## Stored data
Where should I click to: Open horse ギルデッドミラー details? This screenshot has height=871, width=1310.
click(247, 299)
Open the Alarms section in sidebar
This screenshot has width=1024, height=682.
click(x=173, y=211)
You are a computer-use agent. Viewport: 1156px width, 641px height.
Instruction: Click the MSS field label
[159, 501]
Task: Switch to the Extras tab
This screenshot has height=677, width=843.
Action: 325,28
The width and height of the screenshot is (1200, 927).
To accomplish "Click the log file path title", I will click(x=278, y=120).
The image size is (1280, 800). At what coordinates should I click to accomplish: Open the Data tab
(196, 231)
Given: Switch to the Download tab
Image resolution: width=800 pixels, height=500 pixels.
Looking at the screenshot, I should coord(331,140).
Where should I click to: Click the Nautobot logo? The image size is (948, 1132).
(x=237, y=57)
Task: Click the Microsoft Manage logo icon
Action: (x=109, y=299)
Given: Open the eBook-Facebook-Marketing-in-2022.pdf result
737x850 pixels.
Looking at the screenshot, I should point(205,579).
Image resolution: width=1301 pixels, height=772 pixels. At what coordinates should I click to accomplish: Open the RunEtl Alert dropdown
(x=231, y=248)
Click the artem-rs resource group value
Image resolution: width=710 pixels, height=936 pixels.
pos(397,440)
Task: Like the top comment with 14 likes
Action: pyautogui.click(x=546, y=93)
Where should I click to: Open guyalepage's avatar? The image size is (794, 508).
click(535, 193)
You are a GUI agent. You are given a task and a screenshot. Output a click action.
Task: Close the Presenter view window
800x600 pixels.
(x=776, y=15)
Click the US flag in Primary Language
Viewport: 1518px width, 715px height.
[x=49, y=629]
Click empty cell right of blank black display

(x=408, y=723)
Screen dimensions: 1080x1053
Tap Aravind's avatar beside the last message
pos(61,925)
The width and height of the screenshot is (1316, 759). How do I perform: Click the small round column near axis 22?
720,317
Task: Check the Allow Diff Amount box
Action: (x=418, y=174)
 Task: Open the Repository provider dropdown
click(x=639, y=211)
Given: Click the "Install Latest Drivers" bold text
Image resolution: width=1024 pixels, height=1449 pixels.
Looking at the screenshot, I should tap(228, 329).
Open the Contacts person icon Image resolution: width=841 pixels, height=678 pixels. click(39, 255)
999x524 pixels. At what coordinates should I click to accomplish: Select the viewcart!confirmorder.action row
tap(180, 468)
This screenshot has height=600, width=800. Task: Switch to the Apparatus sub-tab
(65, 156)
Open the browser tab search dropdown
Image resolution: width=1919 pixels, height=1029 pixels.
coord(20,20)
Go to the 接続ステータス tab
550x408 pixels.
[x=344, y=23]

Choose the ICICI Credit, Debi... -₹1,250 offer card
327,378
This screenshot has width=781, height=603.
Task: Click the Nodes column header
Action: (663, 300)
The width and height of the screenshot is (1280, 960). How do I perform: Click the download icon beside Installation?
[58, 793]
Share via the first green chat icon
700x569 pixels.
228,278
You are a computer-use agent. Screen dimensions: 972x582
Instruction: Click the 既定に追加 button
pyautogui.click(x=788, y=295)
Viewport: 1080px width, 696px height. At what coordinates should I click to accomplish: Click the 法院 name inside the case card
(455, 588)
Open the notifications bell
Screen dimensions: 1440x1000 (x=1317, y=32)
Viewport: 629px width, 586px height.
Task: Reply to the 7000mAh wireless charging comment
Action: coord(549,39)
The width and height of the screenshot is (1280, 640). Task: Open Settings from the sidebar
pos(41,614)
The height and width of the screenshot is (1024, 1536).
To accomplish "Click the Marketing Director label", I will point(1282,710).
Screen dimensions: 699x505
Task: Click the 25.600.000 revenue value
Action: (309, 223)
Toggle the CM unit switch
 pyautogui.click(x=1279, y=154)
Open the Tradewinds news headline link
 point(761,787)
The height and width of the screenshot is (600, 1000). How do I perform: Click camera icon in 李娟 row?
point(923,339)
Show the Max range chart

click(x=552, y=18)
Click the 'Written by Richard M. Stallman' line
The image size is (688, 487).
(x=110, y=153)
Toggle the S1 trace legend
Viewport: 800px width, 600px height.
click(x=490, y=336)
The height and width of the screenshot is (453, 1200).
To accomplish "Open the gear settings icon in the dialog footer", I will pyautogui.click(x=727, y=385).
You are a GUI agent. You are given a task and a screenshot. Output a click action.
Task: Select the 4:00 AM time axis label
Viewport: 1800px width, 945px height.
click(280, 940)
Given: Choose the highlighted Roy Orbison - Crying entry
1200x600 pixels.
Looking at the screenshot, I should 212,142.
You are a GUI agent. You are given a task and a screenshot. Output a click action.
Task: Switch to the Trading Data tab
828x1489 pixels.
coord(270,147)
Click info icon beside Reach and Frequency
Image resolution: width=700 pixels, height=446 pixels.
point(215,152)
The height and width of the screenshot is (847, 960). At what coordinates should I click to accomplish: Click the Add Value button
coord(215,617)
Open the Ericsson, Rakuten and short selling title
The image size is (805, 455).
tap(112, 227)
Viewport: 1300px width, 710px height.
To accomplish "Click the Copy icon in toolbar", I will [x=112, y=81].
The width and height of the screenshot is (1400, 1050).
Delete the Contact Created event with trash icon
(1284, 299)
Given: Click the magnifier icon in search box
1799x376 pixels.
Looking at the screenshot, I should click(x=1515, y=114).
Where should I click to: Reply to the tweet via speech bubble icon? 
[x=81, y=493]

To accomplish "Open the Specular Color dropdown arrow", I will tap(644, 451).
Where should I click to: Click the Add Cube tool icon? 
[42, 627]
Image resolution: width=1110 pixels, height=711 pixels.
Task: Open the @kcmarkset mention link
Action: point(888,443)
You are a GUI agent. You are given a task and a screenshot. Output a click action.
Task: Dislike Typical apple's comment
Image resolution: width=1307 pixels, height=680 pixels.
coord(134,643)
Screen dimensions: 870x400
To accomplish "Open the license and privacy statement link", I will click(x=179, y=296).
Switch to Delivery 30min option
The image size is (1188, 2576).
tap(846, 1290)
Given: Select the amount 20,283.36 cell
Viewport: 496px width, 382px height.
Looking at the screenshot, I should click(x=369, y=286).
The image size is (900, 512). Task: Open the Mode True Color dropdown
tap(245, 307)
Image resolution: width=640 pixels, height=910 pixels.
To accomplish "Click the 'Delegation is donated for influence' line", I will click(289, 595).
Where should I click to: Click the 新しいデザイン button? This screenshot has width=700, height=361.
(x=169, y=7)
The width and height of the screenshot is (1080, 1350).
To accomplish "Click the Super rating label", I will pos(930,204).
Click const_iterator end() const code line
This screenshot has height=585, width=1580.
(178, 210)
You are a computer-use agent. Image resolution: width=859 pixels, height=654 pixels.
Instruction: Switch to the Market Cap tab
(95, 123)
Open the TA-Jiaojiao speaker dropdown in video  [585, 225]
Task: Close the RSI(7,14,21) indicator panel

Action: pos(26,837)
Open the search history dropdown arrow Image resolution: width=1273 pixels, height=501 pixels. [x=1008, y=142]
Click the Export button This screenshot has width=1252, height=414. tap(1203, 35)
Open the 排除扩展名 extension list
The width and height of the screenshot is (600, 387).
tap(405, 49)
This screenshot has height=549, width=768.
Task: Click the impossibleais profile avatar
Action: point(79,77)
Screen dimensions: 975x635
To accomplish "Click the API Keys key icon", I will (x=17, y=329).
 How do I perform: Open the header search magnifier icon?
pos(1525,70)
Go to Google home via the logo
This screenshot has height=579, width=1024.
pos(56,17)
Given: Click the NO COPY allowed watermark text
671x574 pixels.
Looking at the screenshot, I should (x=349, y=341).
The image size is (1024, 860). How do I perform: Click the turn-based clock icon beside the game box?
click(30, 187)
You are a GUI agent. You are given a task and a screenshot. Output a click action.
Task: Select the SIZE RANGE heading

## What you should do
The task calls for all lines in the entries that hold "computer".

## Response area
You are a computer-use agent. Viewport: 1156px width, 641px height.
You are a computer-use agent. Screen dimensions: 972x582
You are a computer-use agent. Image resolution: width=859 pixels, height=654 pixels.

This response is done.